## BEGIN Data excerpts
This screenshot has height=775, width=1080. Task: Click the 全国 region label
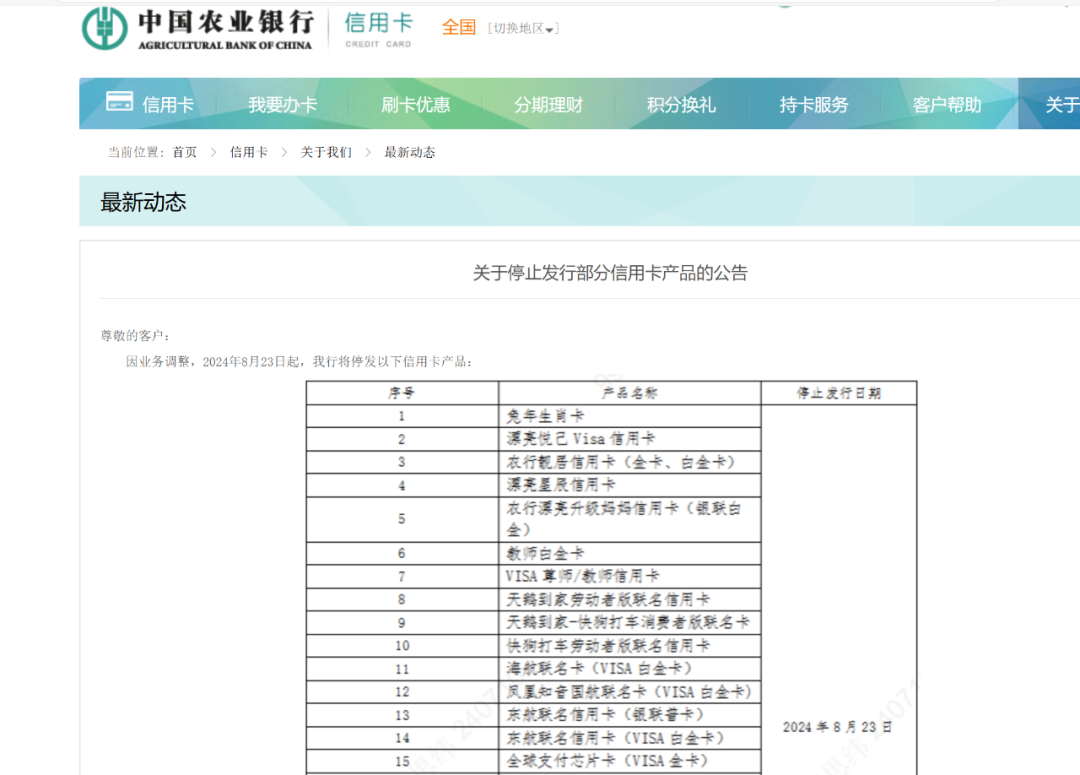click(x=459, y=28)
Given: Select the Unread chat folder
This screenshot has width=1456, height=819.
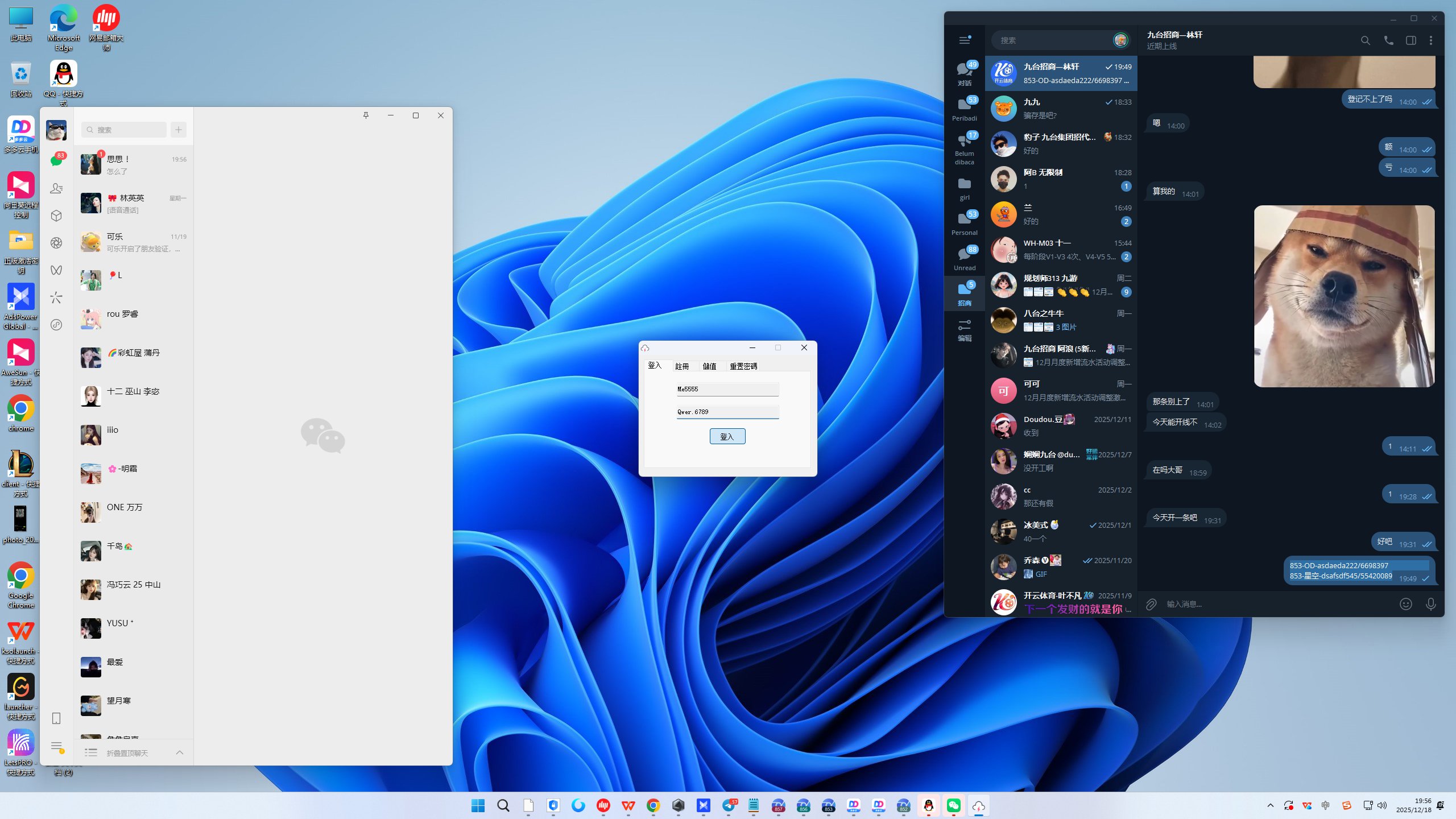Looking at the screenshot, I should click(x=965, y=258).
## END Data excerpts
_Stated goal_
Turn the listing above into a Markdown table with the columns "No." and "Text", one row per line and no blank lines. Leave the pictures out.

_Result below_
| No. | Text |
|---|---|
| 1 | This screenshot has height=775, width=1080. Task: Click the 全国 region label |
| 2 | click(x=459, y=28) |
| 3 | Given: Select the Unread chat folder |
| 4 | This screenshot has width=1456, height=819. |
| 5 | Looking at the screenshot, I should click(x=965, y=258). |